→ **Предложенный отрывок**:
******************************

Впрочем, раздражало не просто и не только происхождение, а независимость и, так сказать, «непочтительность к авторитетам» (как впоследствии он назвал одну из своих статей). Чернышевский позволял пародировать тексты, опубликованные парой лет раньше в «Современнике», чтобы был ясен интеллектуальный водораздел между эпохами. Так, в 1855 г. он написал Рецензию на «Новые повести. Рассказы для детей». Это была шуточная рецензия, где пародировалось несколько книг, в том числе «Смедовская долина» Григоровича, опубликованная в 1852 г. в «Современнике»:
«– А что ж это называется: неблагодарный? – спросил Ваничка.
– Неблагодарным называют, мой друг, того человека, которому сделали услугу, а он сам потом не хочет сделать такой же услуги своему благодетелю.
– А благодарные люди как делают? – спросила Полина.
– Они делают так: положим, я тебе доставила удовольствие; и ты мне старайся сделать удовольствие; тогда и будешь благодарна. Ты видишь, что я стараюсь вам доставить удовольствие и ты делай так же» (Чернышевский, II, 656). Конечно, пародия выполнена в стилистике пушкинских пародий, что было ясно любому образованному человеку. В Table-talk у Пушкина есть зарисовка: «Вот черта из домашней жизни моего почтенного друга. Четырехлетний сынок его, вылитый отец, маленький Фальстаф III, однажды в его отсутствие повторял про себя: “Какой папенька хлаблий! как папеньку госудаль любит!” Мальчика подслушали и кликнули: “Кто тебе это сказывал, Володя?” – “Папенька”, – отвечал Володя»[119]. Но Пушкин Пушкиным, а пародия все равно обижает пародируемого. И Григорович ответил. Сошлюсь на Л.М. Лотман: «Летом 1855 года Дружинин, Тургенев и Григорович сочинили фарс, в котором в комическом свете представили самого Тургенева, Некрасова, Панаева и Чернышевского. Вскоре Григорович, очевидно вдохновленный Дружининым, переделал этот фарс в рассказ “Школа гостеприимства”, в котором были даны пасквильные образы Чернышевского (Чернушкин), Некрасова (Бодасов) и Панаева (Таратаев). Дружинин напечатал “Школу гостеприимства” в “Библиотеке для чтения”, надеясь таким образом вызвать обострение отношений между Григоровичем и редакцией “Современника”, возможно даже разрыв писателя с этим журналом и переход его в “Библиотеку для чтения”»[120]. Некрасову удалось затушить скандал. Чернышевский вполне понимал журнальную политику и не возражал.

******************************

→ **Цель**: Перечислите, пожалуйста, всех писателей, чьи пасквильные образы выведены в рассказе «Школа гостеприимства» по предложенному отрывку. Рядом с каждым укажите имя его персонажа.

→ **Выдержка из данных**:
******************************

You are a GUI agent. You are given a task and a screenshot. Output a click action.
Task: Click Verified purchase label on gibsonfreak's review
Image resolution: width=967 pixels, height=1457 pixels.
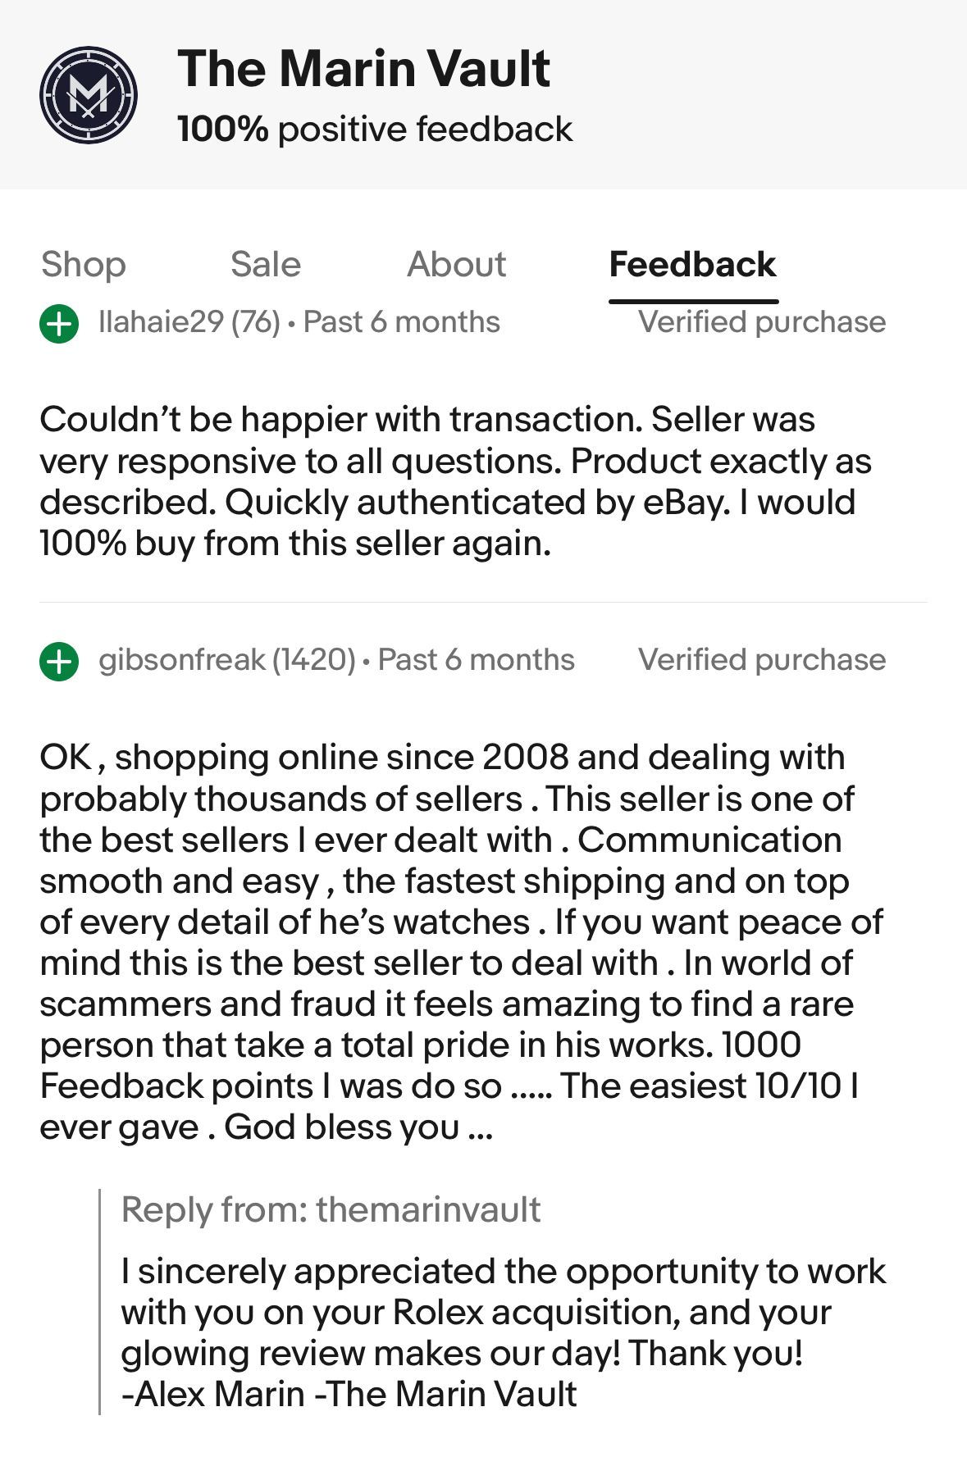coord(761,660)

******************************

→ **Решённая задача**: Чернышевский — Чернушкин; Некрасов — Бодасов; Панаев — Таратаев.